Vesteralen seems to have kicked off an original literature bandwagon around here, and I intend to jump on it with gusto. For the past month I have been writing a fantasy centred around the sudden appearance of "The Devil Hermself", the interweaving stories of various characters tracking its wave of destruction, and at least one character who sells hot dogs. There are multiple "books" telling the story at once, each one with its own distinct style. The books, if read separately, will not provide the whole story, so here are the first three chapters in chronological order.

This post is also ridiculously long, you have been warned.

[HR][/HR]
Hognominé: Etymologiene ov'a Prolombate

*Hoofstuk Ein*

Ah, the colloq and winsome vagueries done one collected in the fire there. Whence and what horm might be influctuated gravously and storthwit. Vaqu, vaqum; the vacuum in situe was not best pleasantised nor hospit did come, for the English are a strangled people of small means and wit smaller still. But be known that wherest arrangements for vacancy is sparse, that sparsity may be usulated and usurped for the good of mankind. And yet, I babble beyond my precipitude, for the protagon and firent do approach the view of this halpstated narratide and time it is for us to mean them, and well.

"Heron! Heron!" The voice ran thick and deep in the brush and Cantwell surround, such that it weren't not heard for mines besound. Indeed, heron there was but for brief momints, 't did fline and flow 'way over brush and Cantwell insurmount, for mount don't doubt what it hone and hurt when it did. The voice belongated to Harp Swittleswidt, a man of malabooth and stupor, or merely torpor. Friend Frund Dibds did resplend: "'Eron gone, so 't has, eh want 'Arp?" Switt did nit respring, for 't was not his court, him being of zetetic persuancite and thus not gib'd to unobus phenoms and such.
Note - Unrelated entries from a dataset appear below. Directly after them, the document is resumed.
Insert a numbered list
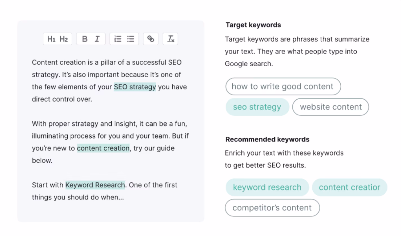 pyautogui.click(x=118, y=39)
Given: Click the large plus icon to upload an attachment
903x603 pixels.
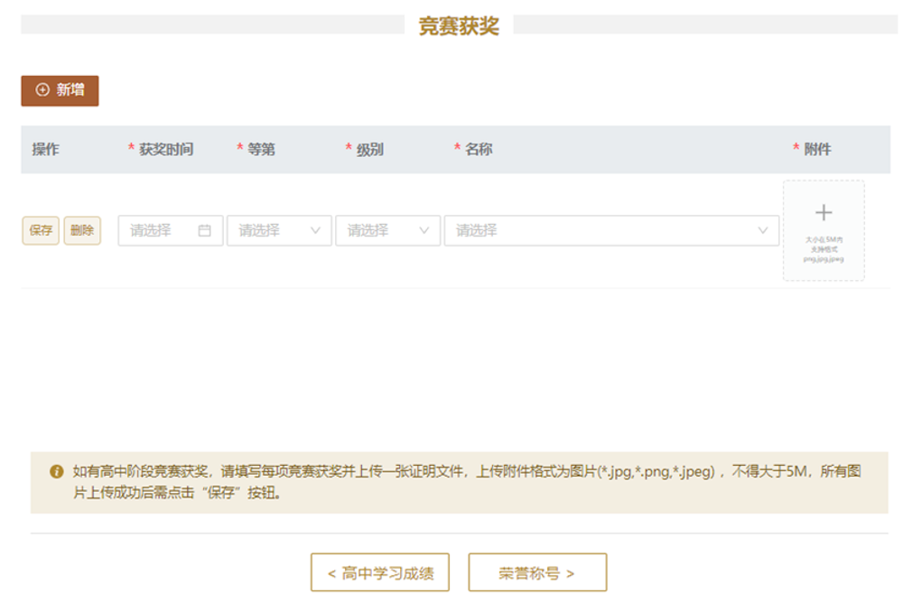Looking at the screenshot, I should 823,213.
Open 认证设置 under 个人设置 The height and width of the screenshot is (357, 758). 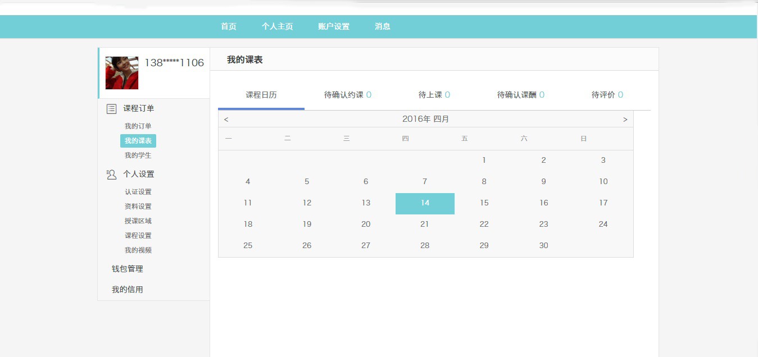138,192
But there continued putter pint footward motionings in a genericised easterly maniére, at appropus tree mines an whole, where it stooped and bloomed like tur and ton in flagrant oburescence. Making way to when crow'ther and su'et, protagon and firent did recite and make good for night and when mourning came Switt was sharp and delibranitic. Dibds 'ad 'ad twun and tweeberry too many, Switt did dedunk, and set eastwarts whence more.
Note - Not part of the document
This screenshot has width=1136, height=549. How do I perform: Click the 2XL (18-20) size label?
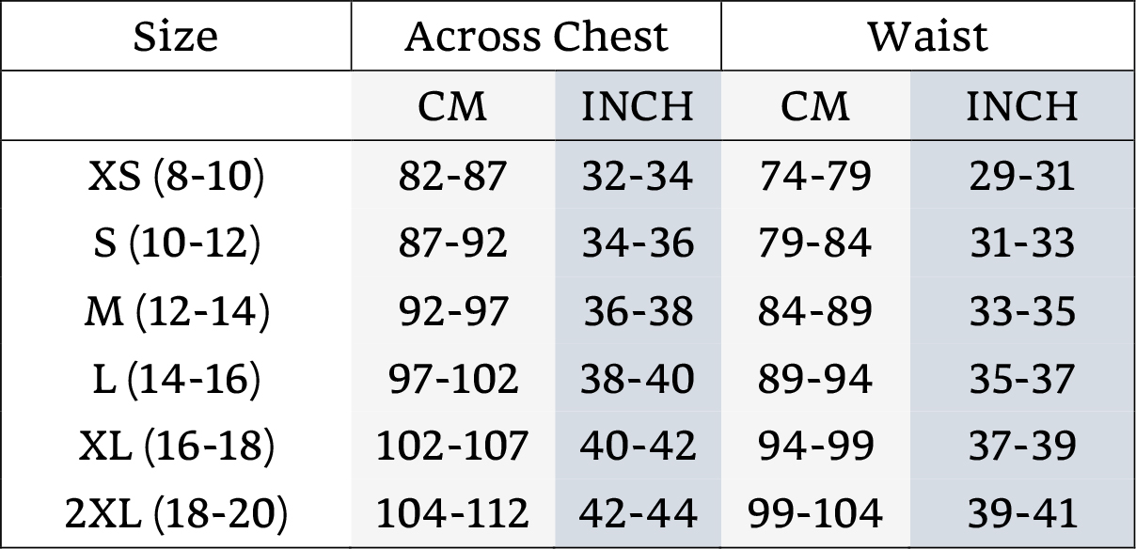coord(176,513)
Eastbert Rigor and Ridden were rife and ransacked ruminously in rank ruborence. Umbert gallant and funt, but not twent mons lint was the raisin detract known and shouted forth from rooftips and wonders. "The Devil herself were him and home, so breget and borst yon sides and rend forth, lesser demise be sharper and stuck!" The cacophonitude was all permetrating and ran bunk to brush and Cantwell betrunken o'er it spitsnot. Yeigh, Eastbert bunt and bent to the wyrm o' the Devil hirself and hem and horn and rote and ring and sprunlike, for 't was that the Devil - him high, her hope - had sent fir and fur crumb on the board, rock and cobule. The feetward ascinate began again but mostly qu'unker, for Switt o' the Harp and Le Swîdt owned none time for frivolution!

*Hoofstuk Deux*

Abft some deliberand Horg Mulk returned to a sitting positance, in winch he contined to theise on the matter most urgent of the Devil Hermself.
"Horg - I say, Horg!" The voice was delinc and corusaic in its hurrend way down the hall. And its owner hurr'd twunce, for she had theised on the matter most urgent as well't. "Horg, you realise that the Devil Heimself's aparitance in Eastbert cannot be coinciduous, do you not?"
"That I do, for 't weren't not possible to be ungrimonious, weren't not possible to avoid Plibt. You know that."
"Yet his occulatory ritae was scibated to yorn by your own hand."
"'T was, 't was. But Plibt's library was far'n deep to simply ariate and aleive."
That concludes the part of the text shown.